▶ About this exercise: In the records below, find the line with "Click the tag icon beside 标签" and the line with "Open the content"; return exactly those lines and every line between them.

Information provided section start

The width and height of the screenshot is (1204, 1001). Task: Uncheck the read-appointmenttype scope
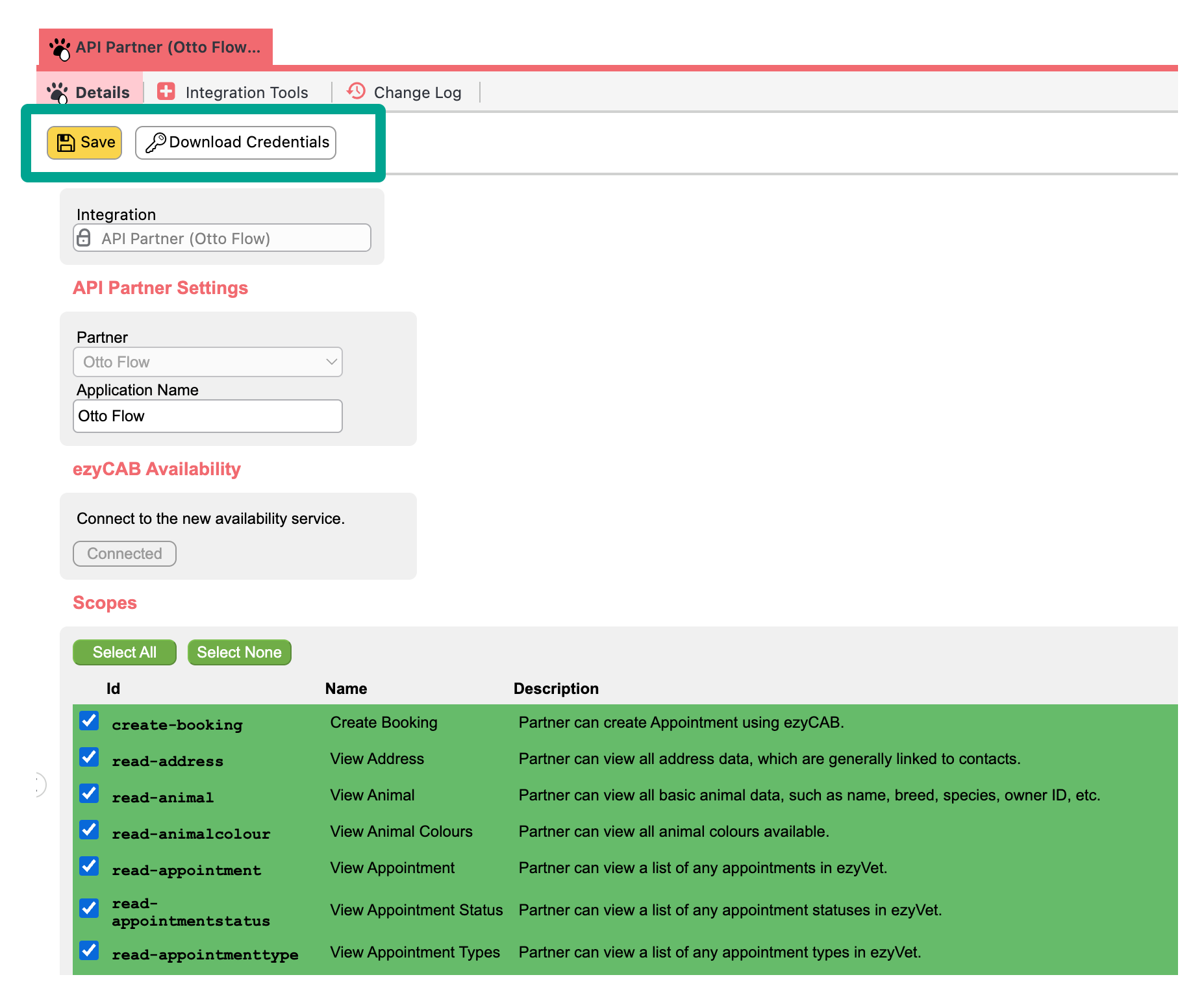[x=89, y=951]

Information provided section end
Information provided section start

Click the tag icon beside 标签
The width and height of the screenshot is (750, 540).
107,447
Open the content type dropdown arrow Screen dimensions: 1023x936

Information provided section end

▶ Reply to the task:
Click the tag icon beside 标签
The width and height of the screenshot is (750, 540).
107,447
Open the content type dropdown arrow Screen dimensions: 1023x936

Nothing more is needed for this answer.